# CS 245 Midterm Exam

## Summer 2000

Part I. (16 points) Indicate whether each of the following statements is TRUE or FALSE. If you choose FALSE, please correct it or briefly explain why.

1. The LRU algortihm should not be used for the buffer management in B+-tree indexes.

Ans: TRUE.

2. Since a plain B-tree can store record pointers on the inner nodes, it is more compact than a B+-tree and incurs a lower search cost.

Ans: FALSE.
Given fixed-size data blocks, a B-tree node contains less keys than a B+ tree node. So, B-tree is in fact deeper and less compact.

3. Split-records is a useful technique for organizing data records with a hybrid format.

Ans: TRUE.

4. The time for a request to wait to be serviced may be longer using the elevator algorithm than using the first-come-first-served algortihm.

Ans: TRUE.

5. It is always better to store a sequential file in as few blocks as possible, because that can reduce the disk I/Os when the file is accessed.

Ans: FALSE.
We may need to leave some space in each block to reduce the I/O cost for insertion. Also, we can save I/Os by leaving some slack, rather than spanning records at the end of blocks.

6. If V(R,C) = 1000 and T(R) = 10000, we can expect the selection on R on the condition C = 20 will yield a relation with with 20 tuples.

Ans: FALSE.
We expect the selection will yield a relation with 10 tuples.

7. A second level index for an indexed sequential file is usually dense.

Ans: FALSE.
A second level index is always sparse.

8. Consider relations R(A,B) and S(B,C) where T(R) = 4000 and T(S) = 2000, and B is a key on S. The expected number of tuples in R natural-join S is less than or equal to 2000.

Ans: FALSE.
The expected number of tuples is less than or equal to 4000.

Part II. (10 points) Questions 1-2 below refer to two relations R(A,B,C,D) and S(B,E). R contains 1,000 tuples stored in a sequential file sorted on attribute A.   S contains 20,000 tuples stored in a sequential file sorted on attribue B.   Each block can hold 10 R or S tuples.
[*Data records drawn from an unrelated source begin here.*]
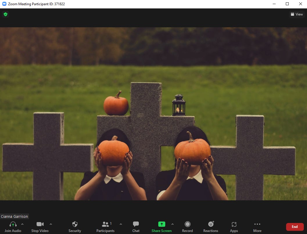Image resolution: width=307 pixels, height=234 pixels.
Task: Click the Share Screen label
Action: coord(161,231)
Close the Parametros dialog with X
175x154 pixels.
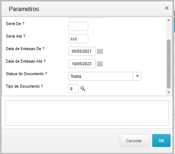click(x=167, y=8)
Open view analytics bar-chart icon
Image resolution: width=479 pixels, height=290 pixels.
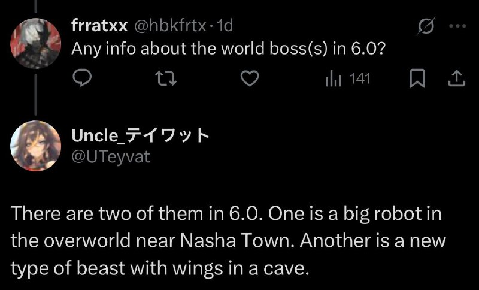(334, 79)
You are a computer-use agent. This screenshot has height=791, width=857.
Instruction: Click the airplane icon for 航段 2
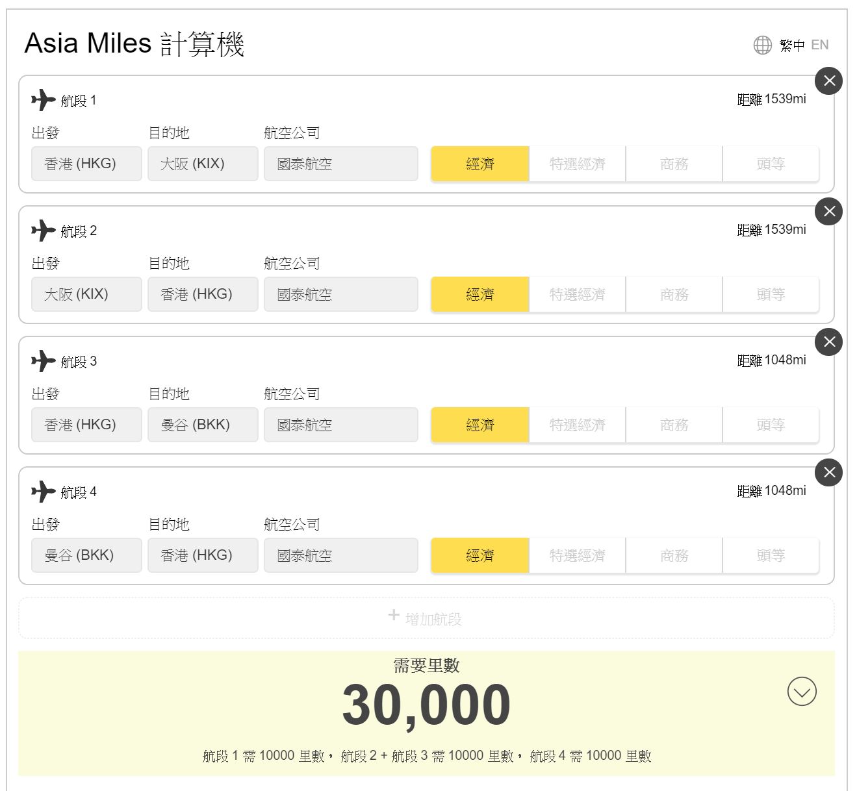click(x=43, y=231)
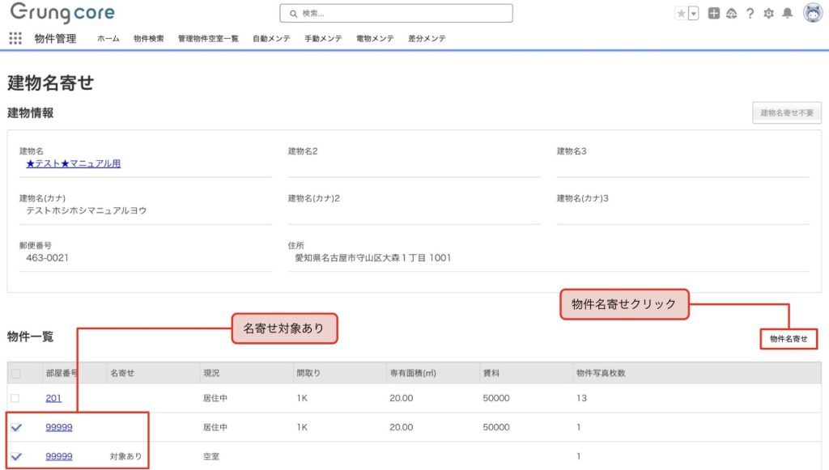Screen dimensions: 829x470
Task: Go to the 自動メンテ tab
Action: point(271,39)
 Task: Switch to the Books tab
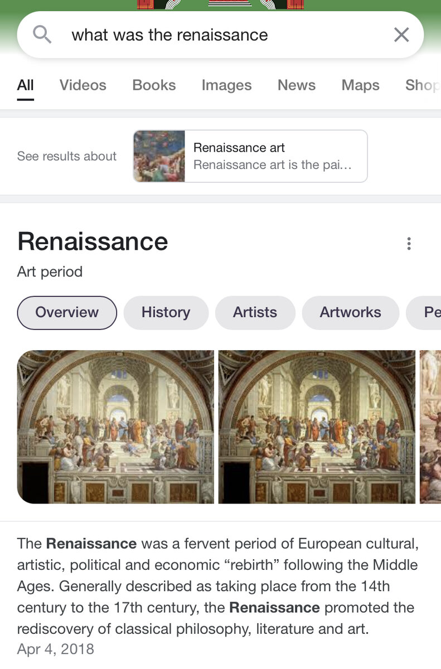click(x=154, y=85)
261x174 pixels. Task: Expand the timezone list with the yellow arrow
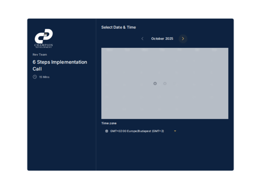pyautogui.click(x=175, y=131)
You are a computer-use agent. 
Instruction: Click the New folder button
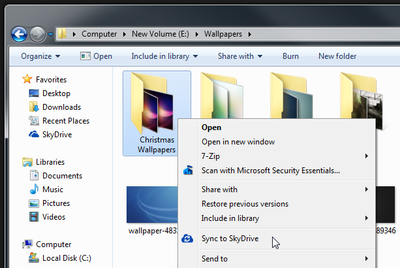click(337, 56)
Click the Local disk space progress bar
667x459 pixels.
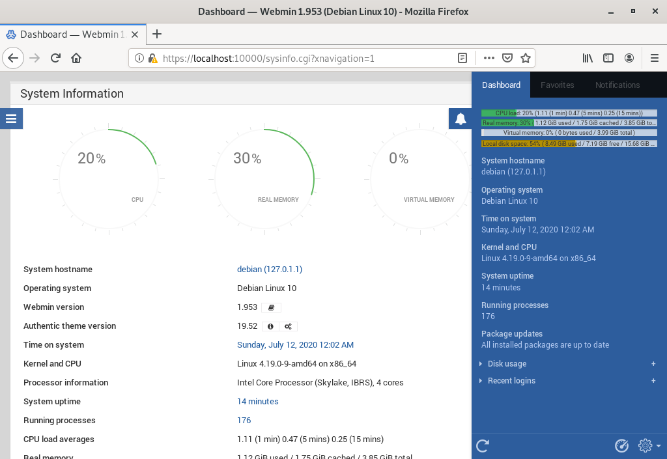pos(569,143)
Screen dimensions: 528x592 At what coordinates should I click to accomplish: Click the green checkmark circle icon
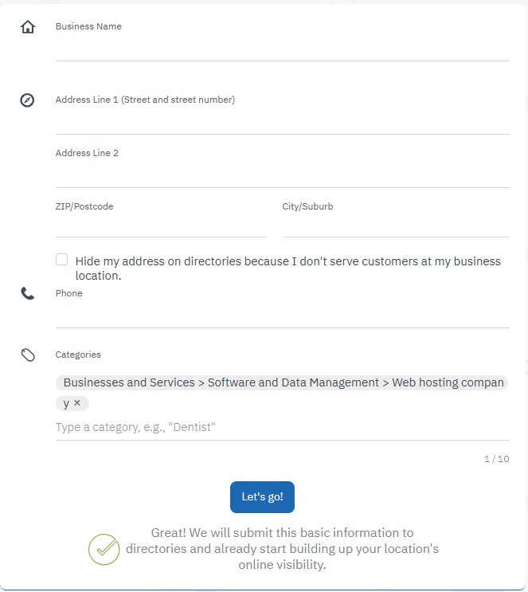104,549
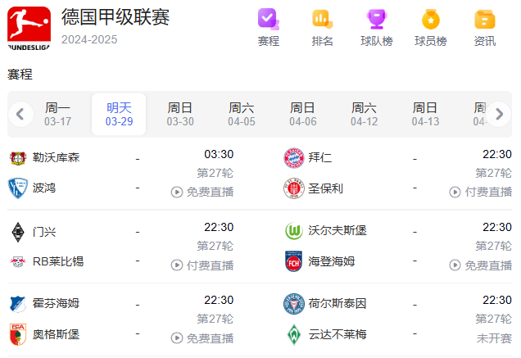The width and height of the screenshot is (521, 358).
Task: Click the 勒沃库森 team crest
Action: coord(18,157)
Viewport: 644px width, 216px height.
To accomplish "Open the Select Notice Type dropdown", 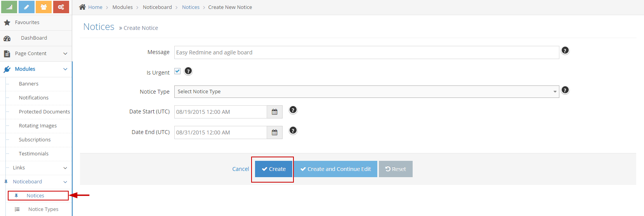I will click(366, 92).
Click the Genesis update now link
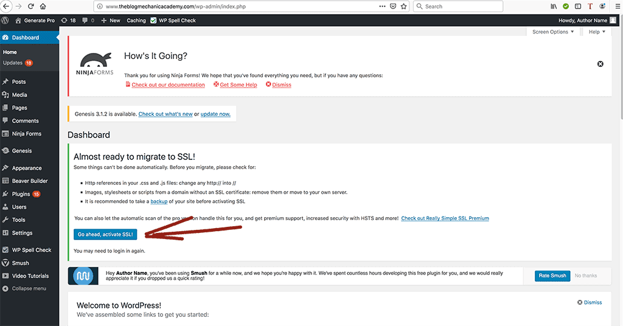The height and width of the screenshot is (326, 623). [215, 114]
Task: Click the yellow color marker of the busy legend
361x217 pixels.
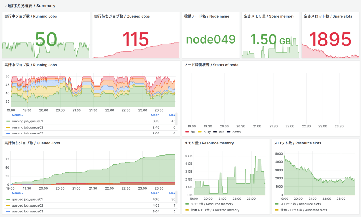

1. Which of the following indexes is most appropriate for answering the query R natural-join S, assuming we can always store the index in memory.

(a) A dense index on R.B
(b) A sparse index on R.B
(c) A dense index on S.B
(d) A sparse index on S.B
(e) A sparse index on R.A

Ans: (C).
The strategy that should be used in this problem is to read data blocks one by one from one relation, and use the index on the other relation to find the matching tuples.

The choice (E) should be discarded first, because it does not help the join operation at all.
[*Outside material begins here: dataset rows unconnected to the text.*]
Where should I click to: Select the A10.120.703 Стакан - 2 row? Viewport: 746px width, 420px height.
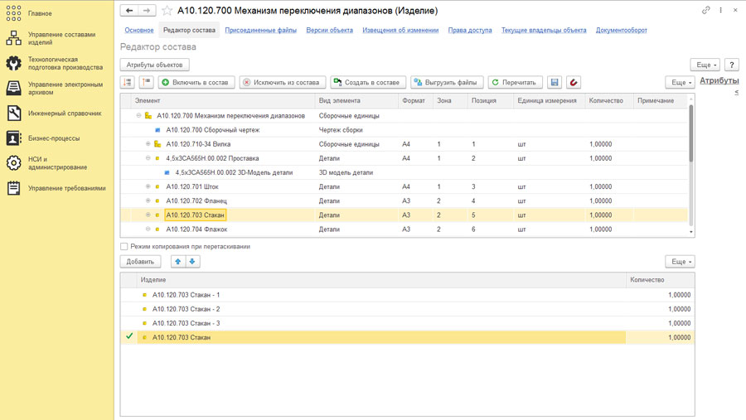click(x=186, y=309)
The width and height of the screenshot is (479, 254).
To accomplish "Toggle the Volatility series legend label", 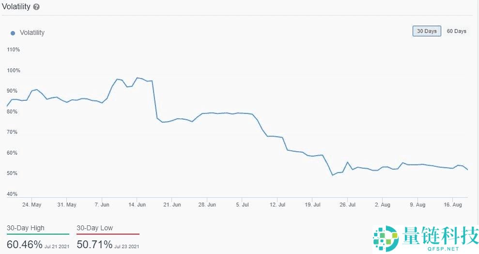I will [x=32, y=32].
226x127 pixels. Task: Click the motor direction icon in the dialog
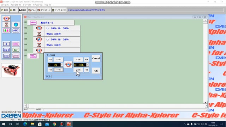(68, 65)
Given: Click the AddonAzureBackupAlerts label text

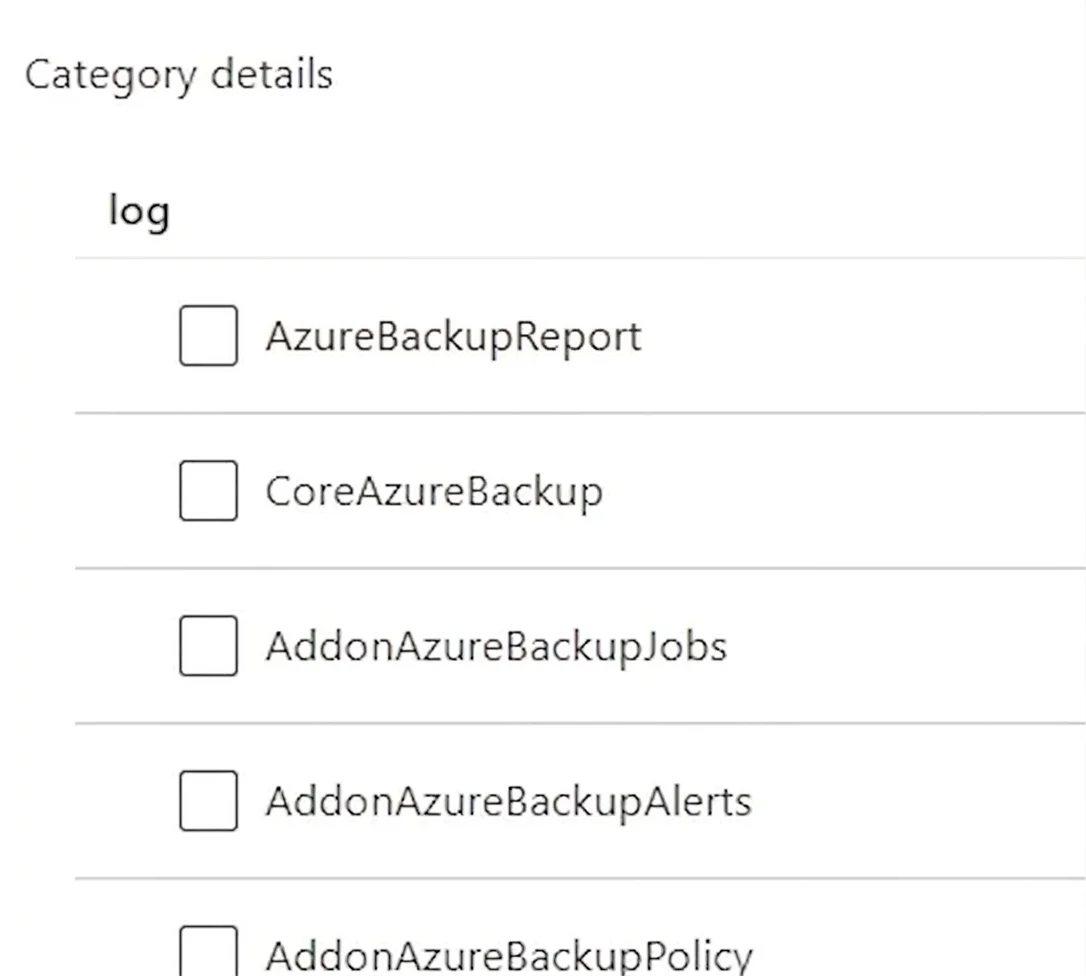Looking at the screenshot, I should pyautogui.click(x=508, y=802).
We then compare dense indexes with sparse indexes, and find that dense indexes are better than sparse indexes in this case given that they all fit in memory. For example, with a sparse index on R.B, we first fetch S blocks. For each S tuple, when looking for R tuples with a matching B value, we need to fetch a block of R even though the S.B value is not in the R.B index, because not all key values appear in a sparse index. However, if we use a dense index, as soon as we find out that the S.B value is not in the R.B index, we know that there is no tuples in R with that the matching B value, and we do not need to fetch R's data block any more. So, using a sparse index costs more I/Os than using a dense index in this case.

Therefore, (A) is better than (B), and (C) is better than (D).

Finally, we compare choices (A) and (C). With (A), we have a dense index on R.B. We need to first read all blocks of S, and for each S tuple, we find matching tuples in R using the R.B index. The total I/O cost is about B(S) + T(S)*T(R)/V(R,B) (given that R is not sorted on the B attribute). This value is 2000 + (20,000,000/V(R,B)). With (C), we first read R blocks, then find matching tuples in S. The I/O cost for this join scheme is about B(R) + T(R)*B(S)/V(S,B) (given that S is sorted on the B attribute). This value is 100 + (2,000,000/V(S,B)). With a reasonable assumption that V(R,B) <= V (S,B), we can easily draw the conclusion that (C) achieves lower query cost than (A).

This answer could have been readily intuited, given the sizes of relations R and S. V(R,B) would actually have to have at least 10X the value of V(S,B) before it would even be close! Given that T(R) is already 20X less than T(S), the expectation of this ever occuring is near zero.

2. Which query benefits least from a multi-key index on R with A as the first attribute and B as the second attribute.

(a) select * from R where A = 10
(b) select * from R where B = 20
(c) select * from R where A < B
(d) select * from R where A < C
(e) select * from R where C < 100 and A = 10

Ans: (D)

• Query (A) can be done with just the multi-key index, since A is the first attribute..
• Query (B) can be done with just the multi-key index: we can use the second level index (on the B attribute) in the multi-key index to find all the pointers to the records with B = 20.
• Query (C) likewise can be done with just the multi-key index.
• Query (E) benefit greatly from the multi-key index since A is the first attribute and we can narrow our search to tuples where A = 10.
• That leaves option (D).
For the query in (D), we cannot use the multi-key index at all, because we basically need to fetch all the data records in R and compare their A and C attributes.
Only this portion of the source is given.